İstanbul devlet demektir. İstanbul dünyada Bin 500 yılı aşkın iki ayrı imparatorluğa başkentlik yapmış tek şehirdir. Toprağının her zerresinde tarihin sırları saklıdır. Bu şehir 1453’te Peygamber müjdesine mazhar olmuş bir daha da geri dönülmez şekilde İslam’ın Mekke, Medine, Kudüs’ten sonra dördüncü merkezidir.  

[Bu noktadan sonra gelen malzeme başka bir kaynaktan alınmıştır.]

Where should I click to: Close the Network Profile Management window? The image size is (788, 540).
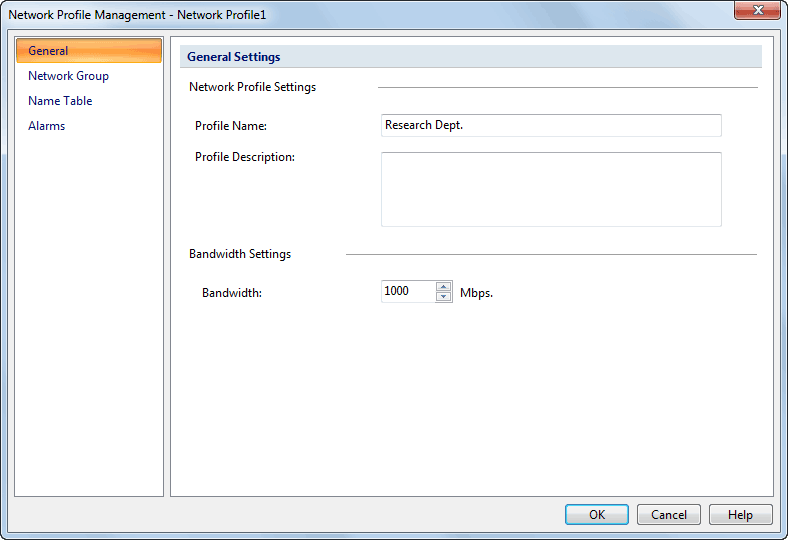pyautogui.click(x=758, y=10)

Bir çağın kapanıp, yeni bir çağın açıldığı yerdir İstanbul. İstanbul’a sahip olan dünyaya hükmeder. İstanbul tarihi misyonuna devam etmektedir. İstanbul, Kafkaslar, Balkanlar, Ortadoğu, Anadolu, Afrika, Avrupa, Asya demektir. 

Bu nedenledir ki İstanbul’daki her şey,  her coğrafyayı, her ülkeyi ve her gücü ilgilendirmektedir. Öyle görülüyor ki 31 Mart Seçimleri dünyada 23 Haziran’da yenilenecek İstanbul seçimleri kadar dikkat çekmedi. 23 Haziran’da yapılacak seçimler kadar da bundan sonra dünyada hiçbir seçim dikkat çekmeyecek. İşte bu nedenle de 23 Haziran’da yapılacak İstanbul seçimlerine dünya güç odaklarınca en büyük müdahale girişimleri yapılacak. Bu seçimlerde algı stratejilerinin her türlüsü, etki mekanizmalarının bütün yöntemleri, müdahale araçlarının bütün yolları denenecek. Bu seçimler sadece Millet İttifakı, Cumhur İttifakı’nın yarışının çok ötesinde 3. Dünya savaşının silahsız siyasi provası olacak.

Tüm bunları neden sıralıyorum? İşte oraya geleceğim. Yüksek Seçim Kurulu’nun İstanbul seçimlerini yenileme kararının ardından bir dostumla gelişmeleri değerlendiriyoruz. Gelişmeler hangi yöne doğru gider diye. İşte bu noktada inanmanız imkansız, tam bir komplo teorisi diyeceğinizi tahmin ettiğim uluslar arası kulislerde konuşulan enteresan bir konuyu iletti. İstanbul seçimleri ile irtibat kurduğu bu kulis bilgisi Türkiye’nin BM Güvenlik Konseyi’ne 6. üye olarak girmesi. ABD, İngiltere ve Fransa, giderek dünyada güçlenen Çin ve Rusya’ya karşı aciz kalmak üzere. Türkiye sadece Ortadoğu’da değil dünyada önemli bir denge haline geldiği görülüyor. Türkiye ne tarafa meylederse dünyada o güç bloğuna kayacağı muhakkak.

O zaman Türkiye’nin memnun olacağı, daha doğrusu oyalanacağı bir konuma gelmesi gerekiyor. Türkiye bir süredir BM Güvenlik Konseyi’ne karşı Cumhurbaşkanı Recep Tayyip Erdoğan’ın söylemleri ile dile getirdiği “Dünya 5’ten büyüktür” iddiası ile gündemi sarsıyor. İşte buradan yola çıkan ABD, İngiltere ve Fransa’nın yanlarına çekip bloklarını sağlamlaştırmak ve karşı bloğa kaptırmamak için Türkiye’nin Güvenlik Konseyi’ne 6. Üye olarak almak istedikleri. Tartışma ise bunu hangi dönemde yapacaklarına yönelik. O konuda bir ortak nokta yok. Bu üyeliği hangi dönemde yapacakları. Recep Tayyip Erdoğan döneminde mi? Yoksa Erdoğan sonrası dönemde mi? Erdoğan sonrası ise hangi kadrolarla? Ekrem İmamoğlu’mu yoksa farklı isimlerin Cumhurbaşkanlığında mı?

23 Haziran seçimleri bu nedenle sadece İstanbul’a Başkan seçmeyecek. ABD, İngiltere ve Fransa’nın hedeflediği ve BM Güvenlik Konseyi’ne 6. Üye olarak girişini sağlayacak lider alternatifleri açısından da önem kazanıyor.

Aslında bu ülkeler için asıl amaç ise 100 yıldır Lozan Anlaşması ile vesayetlerini sürdürdükleri Türkiye’yi bir sürede daha yanlarında tutmak için pazarlık teklifidir. Tabii ister İmamoğlu, isterse Yıldırım seçilsin sonuç ABD, İngiltere ve Fransa’nın ne kadar işine yarar göreceğiz.

Ama şu unutulmasın 23 Haziran’da İstanbul’da kararı İstanbullular verecek. Onun için İstanbul üzerine kimse kavga etmesin. Bir birini kırmasın. Bırakın mühür kimdeyse Süleyman o olsun.